Your instructions: Everything in the records must appear again exactly, except the images.

Records provided:

____

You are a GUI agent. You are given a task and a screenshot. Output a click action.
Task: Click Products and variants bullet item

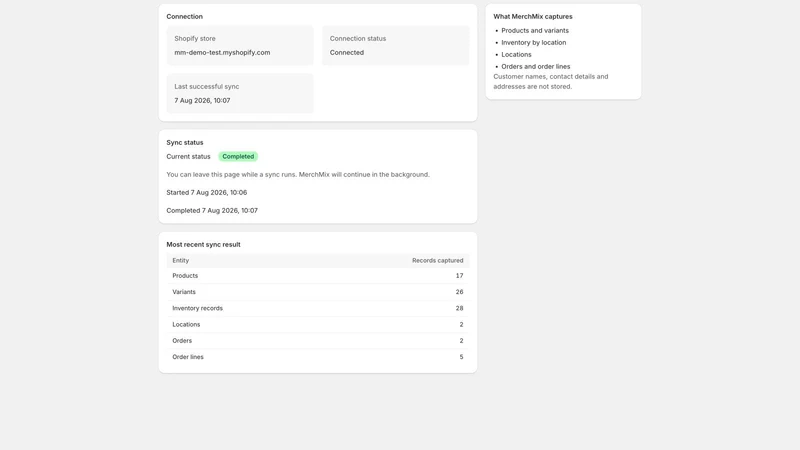535,31
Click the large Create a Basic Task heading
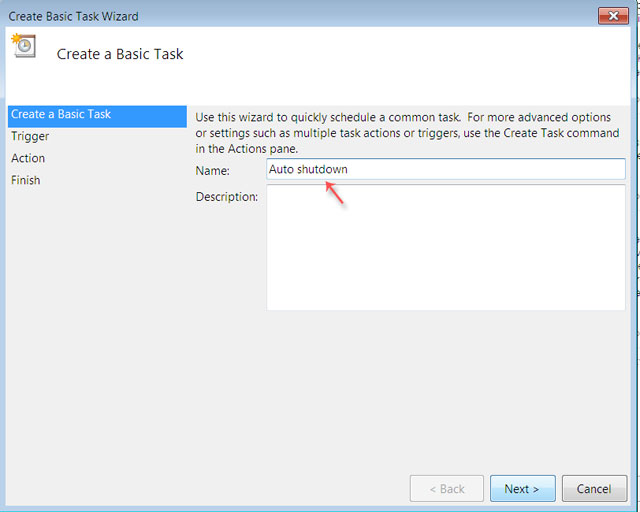The width and height of the screenshot is (640, 512). pyautogui.click(x=120, y=54)
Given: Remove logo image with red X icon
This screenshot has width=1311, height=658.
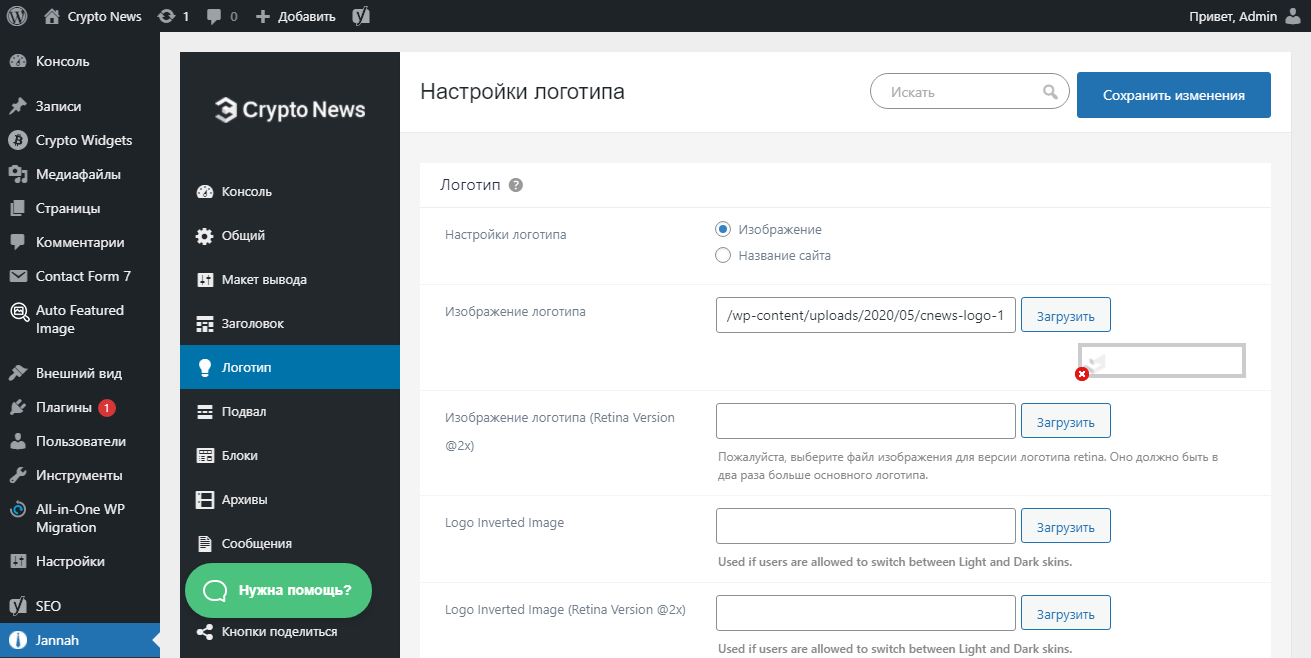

____

Expected output:
You are a GUI agent. You are given a task and a screenshot. Output a click action.
Task: Click Products and variants bullet item

535,31
Click the large Create a Basic Task heading
The width and height of the screenshot is (640, 512). pyautogui.click(x=120, y=54)
Given: Remove logo image with red X icon
This screenshot has width=1311, height=658.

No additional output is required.